Practice Fusion and AstraZeneca have announced a Population Health Management (PHM) program that arms the medical professionals of the Practice Fusion community with data-driven insights that can aid in their efforts to improve care for patients with asthma or COPD. Developed by Practice Fusion and sponsored by AstraZeneca, the program identifies patients whose current COPD or asthma care does not meet evidence-based clinical guidelines and subsequently alerts physicians at the point of care via patient charts within the EHR platform.

The alerts are based on clinical guidelines from the Global Initiative for Chronic Obstructive Lung Disease and National Heart, Lung, and Blood Institute. As part of the program, a Practice Fusion news release notes that practitioners will also have access to a dashboard within the Practice Fusion EHR platform, which includes real-time and aggregate views of their patients’ health. Providers will also be able tom see the percentage of their patient populations with asthma and COPD in addition to the percentage of those patients whose care meets evidence-based clinical guidelines.

Clinicians will be able to compare their patient populations’ percentages with the median percentages of similar patient populations across all other providers using the Practice Fusion HER, according to Practice Fusion.

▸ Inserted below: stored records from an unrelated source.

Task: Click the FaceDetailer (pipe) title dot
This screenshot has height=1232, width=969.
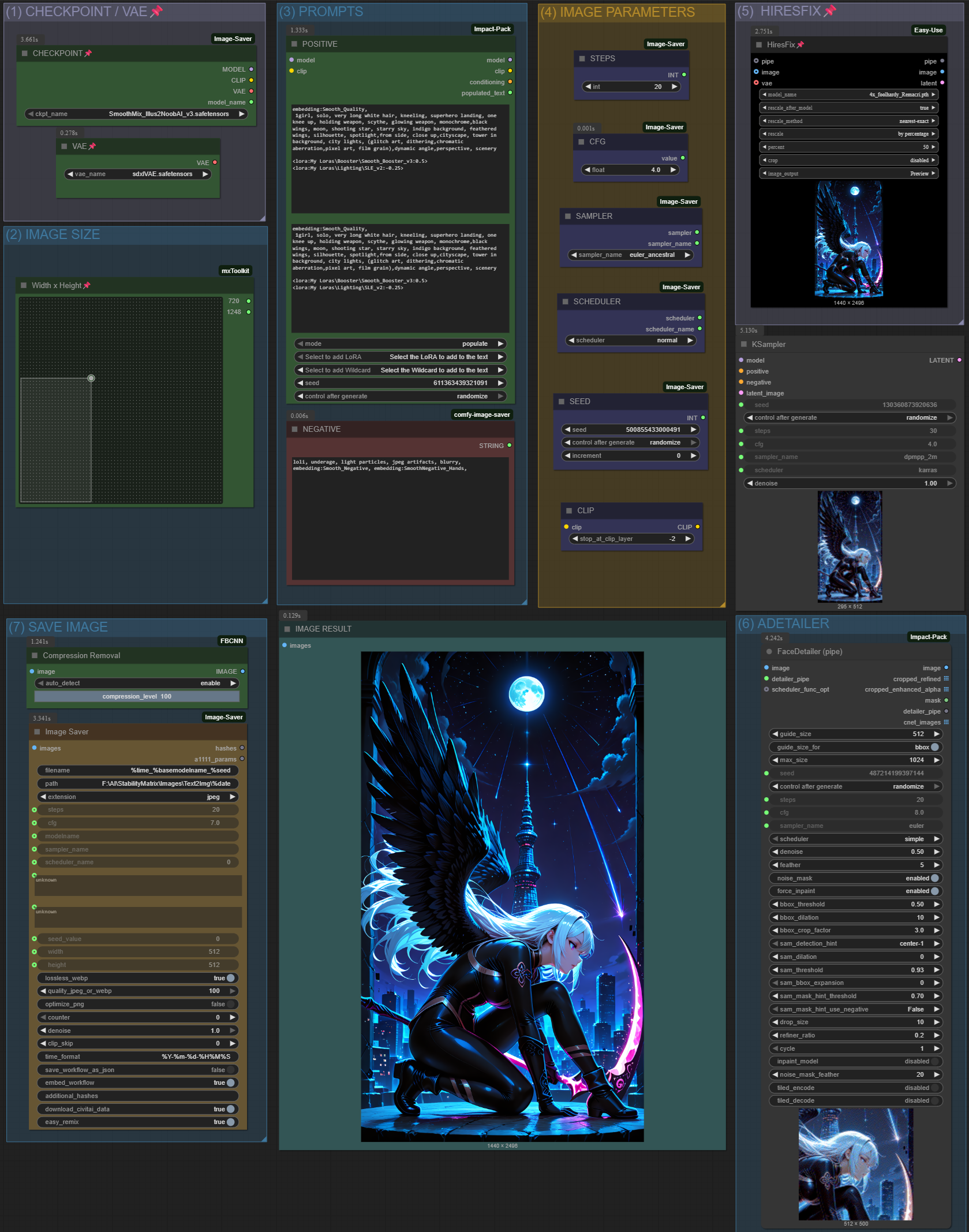Action: (769, 652)
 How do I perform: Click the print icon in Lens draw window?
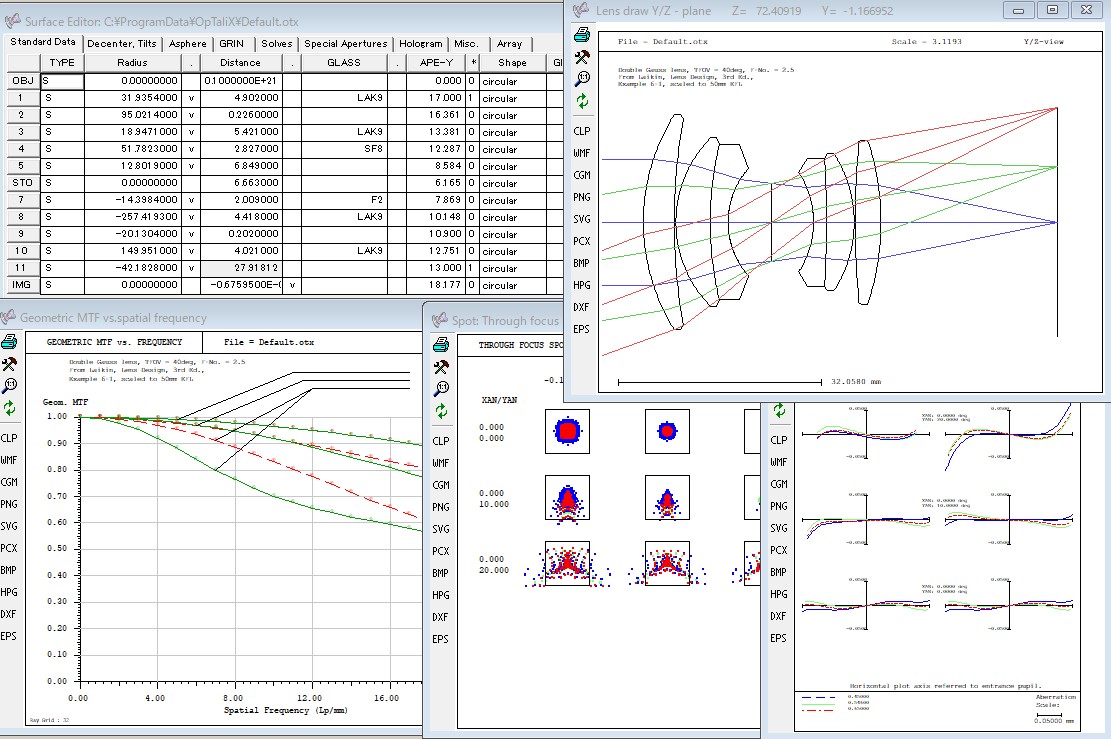581,35
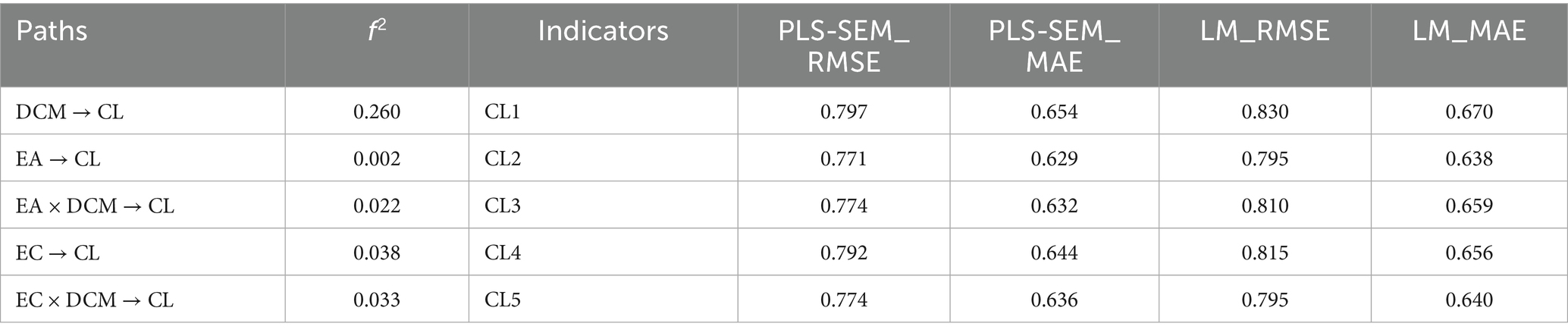Select the f² value 0.002
The image size is (1568, 336).
[377, 159]
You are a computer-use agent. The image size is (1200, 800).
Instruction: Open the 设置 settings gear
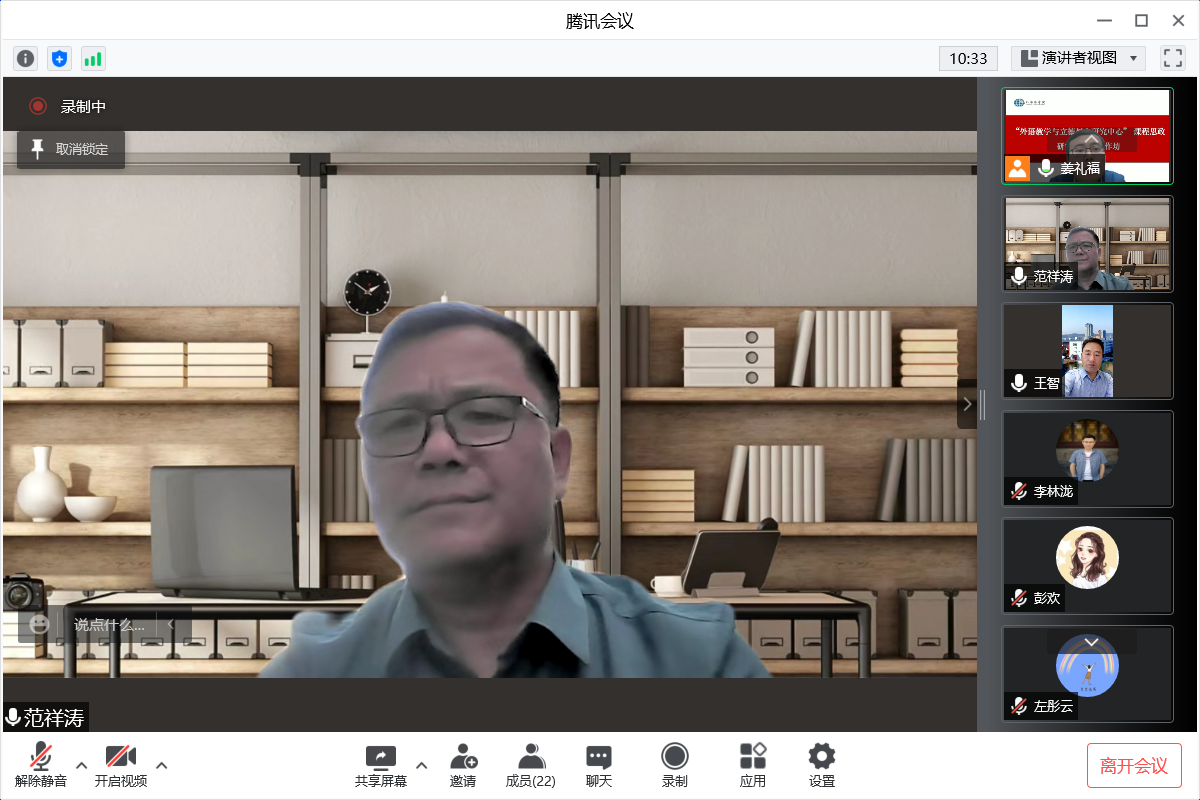pos(822,765)
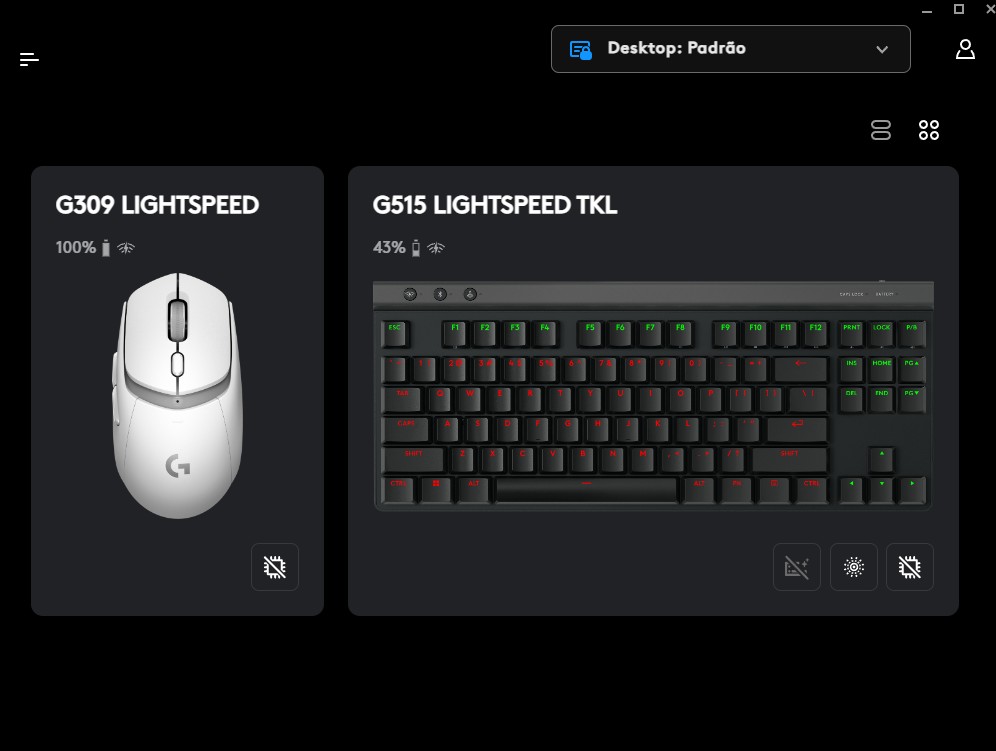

Ryan Howard, CEO and founder of Practice Fusion, states, “PHM programs like this empower our providers with data by giving them a quantified view into their patients’ health, which ultimately has the potential to help them identify at-risk patients and promote treatment compliance.”

John McCarthy, vice president of Global Commercial Excellence for AstraZeneca, says, “AstraZeneca has a strong and established commitment to respiratory disease and is squarely focused on understanding and helping to meet the needs of people facing serious health challenges like asthma and COPD. By supporting this important initiative, we believe that we can continue to make true progress in helping healthcare providers in their efforts to improve patient care.”